• **WORK TO BE COMPLETED**: Please copy out the records again, from the line containing "This screenshot has" through the end of the records, leaving out the pictures.

• **RECORDS TO PROCESS**:
◇ ◇ ◇ ◇ ◇

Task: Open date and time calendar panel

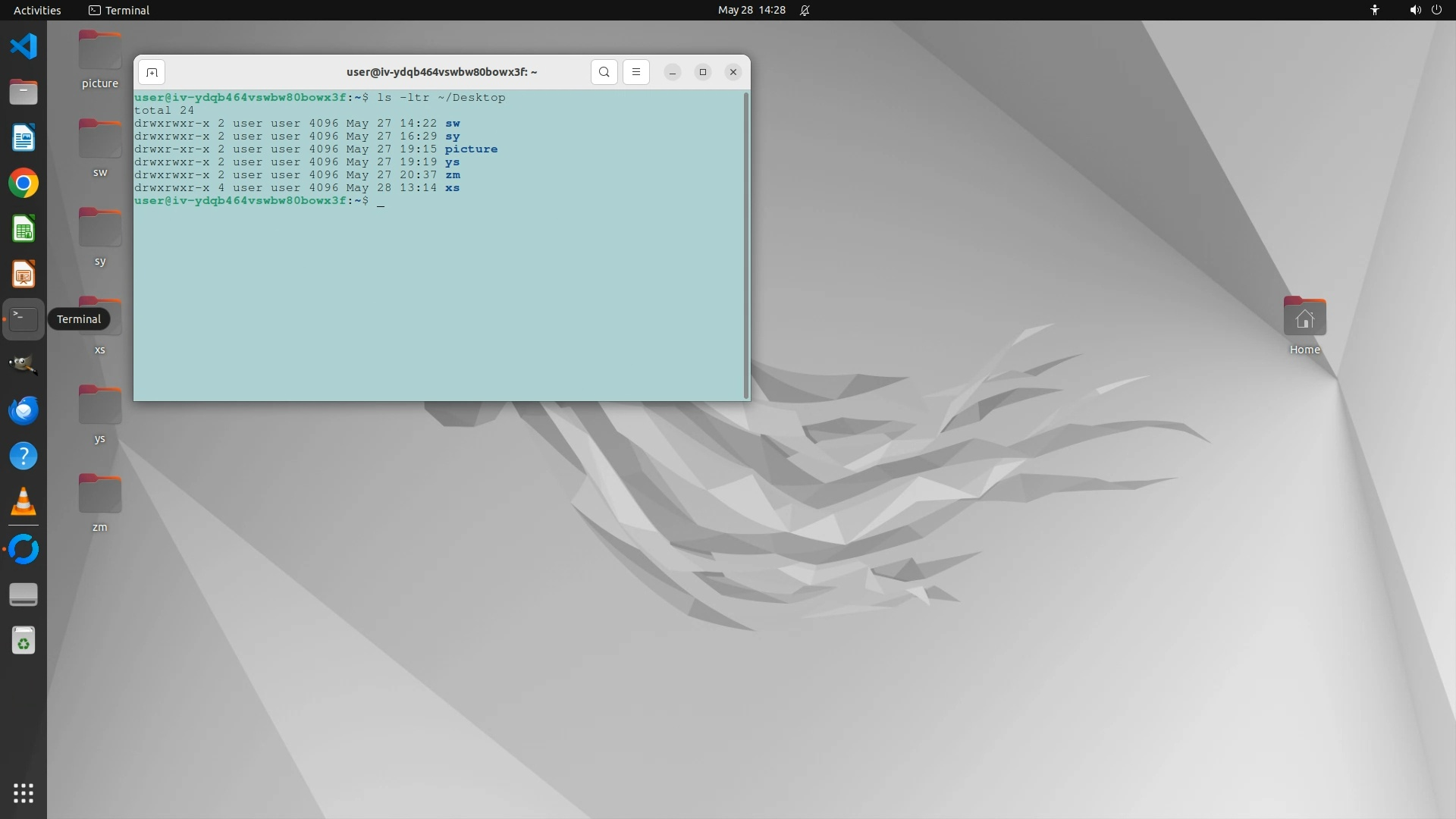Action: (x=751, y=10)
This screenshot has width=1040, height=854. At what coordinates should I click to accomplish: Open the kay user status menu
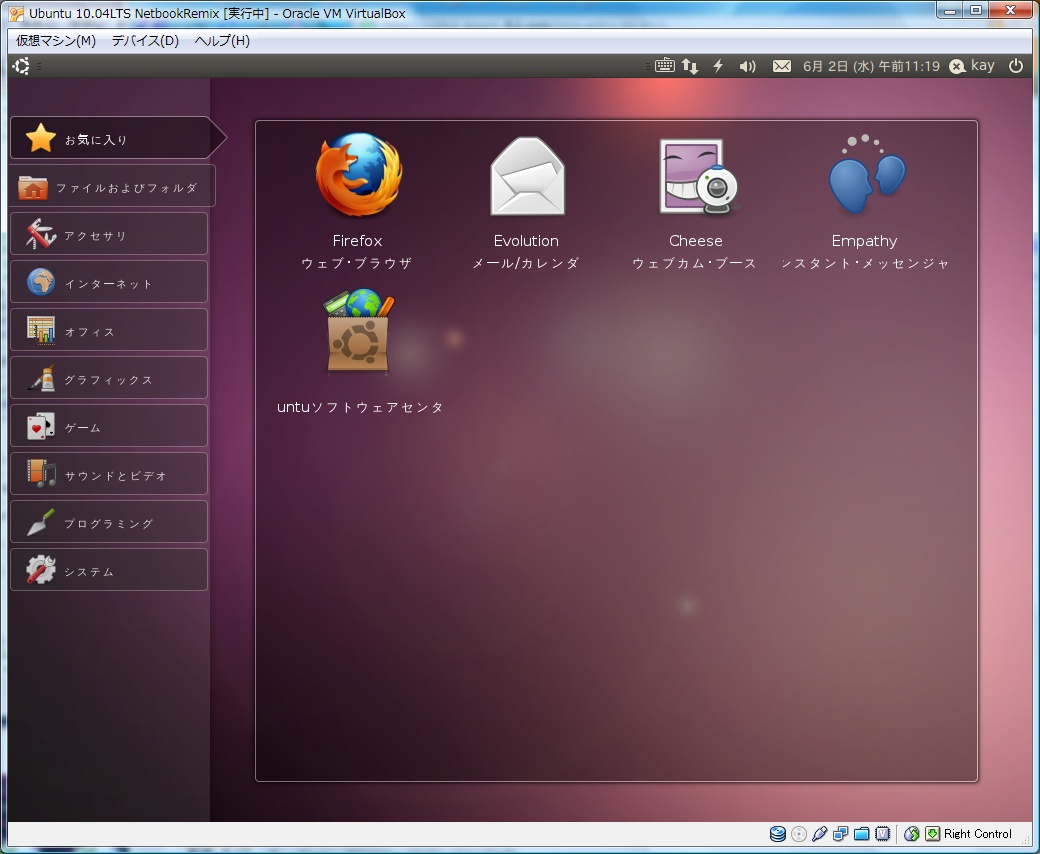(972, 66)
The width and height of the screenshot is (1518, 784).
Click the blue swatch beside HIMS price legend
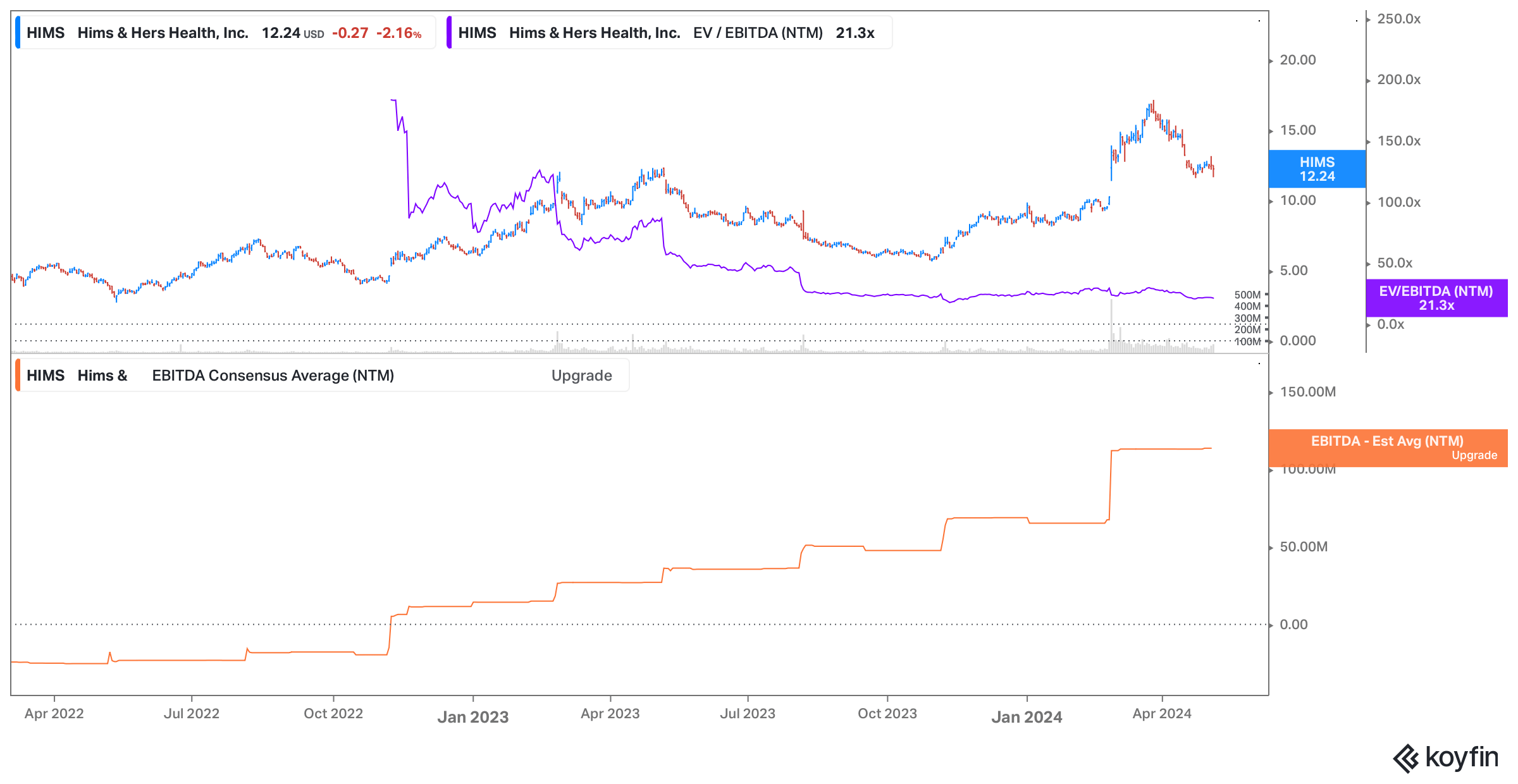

◇ ◇ ◇ ◇ ◇

• **SOLVED EXERCISE**:
This screenshot has width=1040, height=854. At what coordinates should I click to accomplish: Open the kay user status menu
(972, 66)
The width and height of the screenshot is (1518, 784).
Click the blue swatch beside HIMS price legend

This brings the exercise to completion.